Multiple Choice Questions and Answer

Answer each question by selecting the proper alternative from those given below each question to make the statement true:

Question 1.
Area of a parallelogram = ………………….
A. \(\frac{1}{2}\) × base × corresponding altitude
B. \(\frac{1}{2}\) × the product of diagonals
C. base × corresponding altitude
D. \(\frac{1}{2}\) × the product of adjacent sides.
Answer:
C. base × corresponding altitude

Question 2.
Area of a triangle = ……………………
A. base × corresponding altitude
B. base + corresponding altitude
C. \(\frac{1}{2}\) × base × corresponding altitude
D. 2 × base × corresponding altitude
Answer:
C. \(\frac{1}{2}\) × base × corresponding altitude

Question 3.
ABCD is a rectangle. If AB = 10 cm and ar (ABCD) = 150 cm², then BC = ………………….. cm.
A. 7.5
B. 15
C. 30
D. 12
Answer:
B. 15

Question 4.
ABCD is a square. If ar (ABCD) = 36 cm², then AB = ………………… cm.
A. 18
B. 9
C. 6
D. 12
Answer:
C. 6

Question 5.
In ∆ ABC, BC = 10 cm and the length of altitude AD is 5 cm. Then, ar (ABC) = …………………. cm².
A. 50
B. 100
C. 25
D. 15
Answer:
C. 25

Question 6.
In ∆ ABC, AD is an altitude. If BC = 8 cm and ar (ABC) = 40 cm², then AD = …………………. cm.
A. 5
B. 10
C. 15
D. 20
Answer:
B. 10

Question 7.
In ∆ PQR, QM is an altitude and PR is the hypotenuse. If PR = 12 cm and QM = 6 cm, then ar (PQR) = ……………………. cm².
A. 18
B. 72
C. 36
D. 24
Answer:
C. 36

Question 8.
In ∆ XYZ, XZ is the hypotenuse.
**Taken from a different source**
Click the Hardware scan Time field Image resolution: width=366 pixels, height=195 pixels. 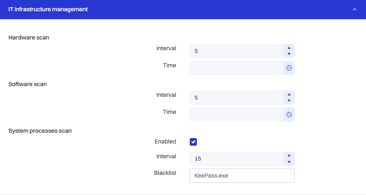tap(236, 68)
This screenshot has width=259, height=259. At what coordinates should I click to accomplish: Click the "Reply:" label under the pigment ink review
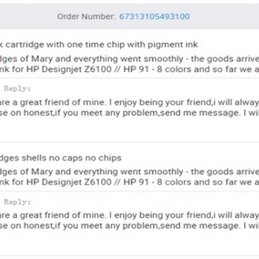coord(17,89)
If XY = 8cm and YZ = 12 cm, then ar (XYZ) = ……………….. cm².
A. 20
B. 40
C. 96
D. 48
Answer:
D. 48

Question 9.
In parallelogram ABCD, AM is an altitude corresponding to base BC. If BC = 8 cm and AM = 6 cm, then ar (ABCD) = …………………. cm².
A. 48
B. 24
C. 12
D. 96
Answer:
A. 48

Question 10.
In parallelogram PQRS, QR = 10 cm and ar (PQRS) = 120 cm². Then, the length of altitude PM corresponding to base QR is ……………………… cm.
A. 6
B. 12
C. 18
D. 24
Answer:
B. 12

Question 11.
For parallelogram ABCD, ar (ABCD) = 48 cm².
Then, ar (ABC) = …………………….. cm².
A. 96
B. 48
C. 24
D. 12
Answer:
C. 24

Question 12.
ABCD is a rhombus. If AC = 6 cm and BD = 9 cm, then ar (ABCD) = ………………….. cm².
A. 15
B. 7.5
C. 54
D. 27
Answer:
D. 27

Question 13.
PQRS is a rhombus. If ar (PQRS) = 40 cm² and PR = 8 cm, then QS = ………………….. cm.
A. 20
B. 10
C. 25
D. 40
Answer:
B. 10

Question 14.
In ∆ PQR, ∠Q = 90°, PQ = 5 cm and PR = 13 cm.
Then, ar (PQR) = …………………….. cm².
A. 15
B. 30
C. 45
D. 60
Answer:
B. 30

Question 15.
In ∆ ABC, P Q and R are the midpoints of AB, BC and CA respectively. If ar (ABC) = 32 cm²,
then ar (PQR) = ………………………. cm².
A. 128
B. 16
C. 8
D. 64
Answer:
C. 8

Question 16.
In ∆ ABC, P, Q and R are the midpoints of AB, BC and CA respectively. If ar (ABC) = 32 cm², then ar (PBCR) = ………………….. cm².
A. 10
B. 20
C. 30
D. 40
Answer:
C. 30

Question 17.
In ∆ ABC, P, Q and R are the midpoints of AB, BC and CA respectively. If ar (PBQR) = 36 cm², then ar (ABC) = ……………………….. cm².
A. 18
B. 36
C. 54
D. 72
Answer:
D. 72

Punjab State Board PSEB 9th Class Maths Book Solutions Chapter 9 Areas of Parallelograms and Triangles Ex 9.4 Textbook Exercise Questions and Answers.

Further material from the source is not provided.